ロス大統領(演:ハリソン・フォード)の吹替を担当する村井國夫=『キャプテン・アメリカ:ブレイブ・ニュー・ワールド』(公開中) (C)ORICON NewS inc. マーベル・スタジオの劇場最新映画『キャプテン・アメリカ:ブレイブ・ニュー・ワールド』(公開中)は、“初代”キャプテン・アメリカことスティーブ・ロジャースから盾を託されたサム・ウィルソンが“新”キャプテン・アメリカとして“正義の盾”をかかげ“鋼の翼”で空を駆け巡り、強大な敵へ立ち向かっていく、新たなヒーロー映画の幕開けを告げる作品だ。
【動画】村井國夫が語る『キャプテン・アメリカ:ブレイブ・ニュー・ワールド』の見どころ そんなキャップの前にレッドハルクと化して立ちはだかるアメリカ大統領ロス役をハリソン・フォードが演じている。日本語吹替版は、「インディ・ジョーンズ」シリーズなどで約40年もの間ハリソン・フォードの吹替を担当する俳優の村井國夫。「インディ・ジョーンズの最終章(2023年公開の『インディ・ジョーンズと運命のダイヤル』)でハリソンさんとの関係もこれで終わりかなと思ったら、こういうふうに新しい作品をやることができて、それも元気なハリソンさんの姿を見て驚きました。とても今回の作品は意味深いものでした」と喜びを語っている。
――日本の映画ファンにとって、ハリソン・フォード氏といえば村井さんの吹替が浸透していますよね。
【村井】「東京ディズニーシー」のアトラクションの声もやっていますからね。僕が最初に担当したハリソン・フォードさんの作品は、実は『スター・ウォーズ』なんです。当時、松崎しげるさんを含めて2〜3人が声を当てていたんですが、日テレで『スター・ウォーズ/新たなる希望(エピソード4)』を放送(1985年)する時に、ハン・ソロ役を僕が担当することになりました。それがハリソンさんとの最初の出会いでしたね。あの頃は僕も30代で、格好つけていたし、正直、まだまだ下手でしたよ(笑)。いまだに、自分の声を聞くと「下手だなぁ」と思いながら観ているんですけどね(笑)。でも、声って骨格に左右されるんですよ。同じような骨格でないと響きが違ってくる。その点、ハリソンさんとは何かしら共通点があるのかもしれませんね。
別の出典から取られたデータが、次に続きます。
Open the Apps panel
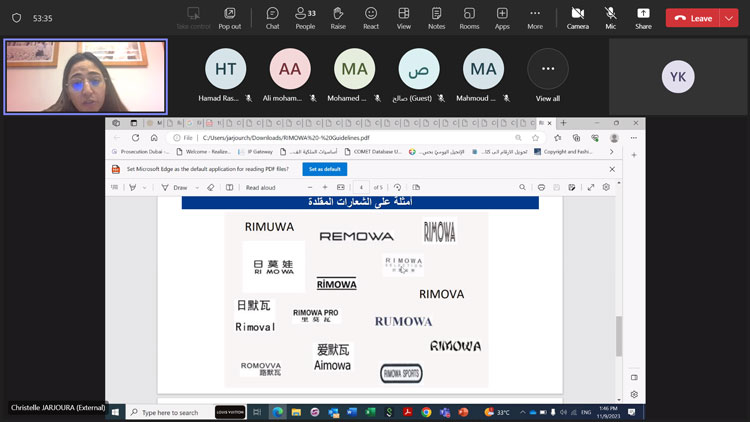750x422 pixels. [502, 17]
―― ハリソン・フォード氏から公認を受けていらっしゃる。
【村井】はい、『インディ・ジョーンズと運命のダイヤル』のときにメッセージをいただきました。彼が「このロングジャーニー(長い旅路)を一緒に歩いてくれてありがとう」と言ってくれたことは本当にうれしかった。僕にとっては宝物です。
――実際にお会いしたことは?
【村井】ないんですよ。唐沢(寿明)さんは会ったことがあるんです。確か自動車のCMだったかな。撮影現場にいたら、ハリソンさんが小さな日本車を自分で運転してスタジオに入ってきたそうで。「かっこよかったなぁ」と唐沢さんが言っていて、もう悔しくてね(笑)。でも、僕は会わなくてもいいんです。彼は永遠の憧れの存在ですから。
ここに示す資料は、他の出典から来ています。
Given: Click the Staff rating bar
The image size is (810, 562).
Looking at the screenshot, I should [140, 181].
――ハリソン・フォード氏が『キャプテン・アメリカ』に出演すると聞いたとき、驚かれましたか?
【村井】ビッグニュースというか、びっくりニュースでしたよ!そして、また僕に吹替のオファーが来たのはうれしかったですね。実は4作目『インディ・ジョーンズ/クリスタル・スカルの王国』(2008年)のとき、別の方に交代したんです。時代の流れかなとも思いましたし、僕自身も歳を重ねて声が変わってきていましたからね。
それでも、『インディ・ジョーンズと運命のダイヤル』でオファーが来て、さらに4作目の吹替も撮り直すことになった。これには感動しましたね。だから、今回『キャプテン・アメリカ』の話が来た時、「ハリソン・フォード、まだやるのか!」と驚きましたが、うれしかったです。彼はいろいろな困難を乗り越えてきましたからね。それでもまた新しい作品に挑戦する姿勢は本当にすごいと思います。
――マーベルの世界にいるハリソン・フォード氏を見て、どう感じましたか?
【村井】もう、全然違う! 弾けてますよ。「こんなことやるんだ!」って驚きました。もちろん役柄としては大統領ですが、ある場面でガラッと変わるんです。詳しくは言えませんけど(笑)。でも、彼自身がすごく楽しんで演じているのが伝わってきました。インタビューでも「楽しんだ、思い切りやった」と話していましたし、その姿勢がスクリーンにも表れているんですよね。
――吹替を担当するにあたって、特に意識されたことは?
【村井】もう、勝手知ったる、ですね(笑)。僕の声であれば、皆さんにも受け入れていただけるだろうと思います。でも、芝居に関しては、吹替の演出家の方が細かく指示をくださるので、その意見をしっかり取り入れながら演じました。とても良い経験になりました。
――今回、日本の首相・尾崎役を平岳大さんが演じていますが、どんな印象を持ちましたか?
【村井】彼は若い頃からアメリカで学んで英語はネイティブだし、近年、俳優としても活躍していることは知っていましたが、今回の演技は本当に素晴らしかったですね。日本の首相官邸のシーンは、桜が満開だったりして「こんなに咲いてる?」と思いましたけど(笑)。でも、平さんの演技はしっかり首相としての存在感がありましたし、ハリソンさんと並んでもまったく引けを取らない。それどころか、体格的には彼の方が大きいくらいでしたからね。彼のお父さん(故・平幹二朗さん)とは僕も親交があったので、感慨深かったですね。きっと平(幹二朗)さんも、天国で喜んでいるんじゃないかなと思います。
――『キャプテン・アメリカ:ブレイブ・ニュー・ワールド』の見どころを教えてください。
【村井】ハリソンさんが「キャプテン・アメリカ」シリーズに出るというのが、夢があっていいよね。マーベルの世界で、ハリソンさんがどんな風に暴れているのか、ぜひ劇場で楽しんでください!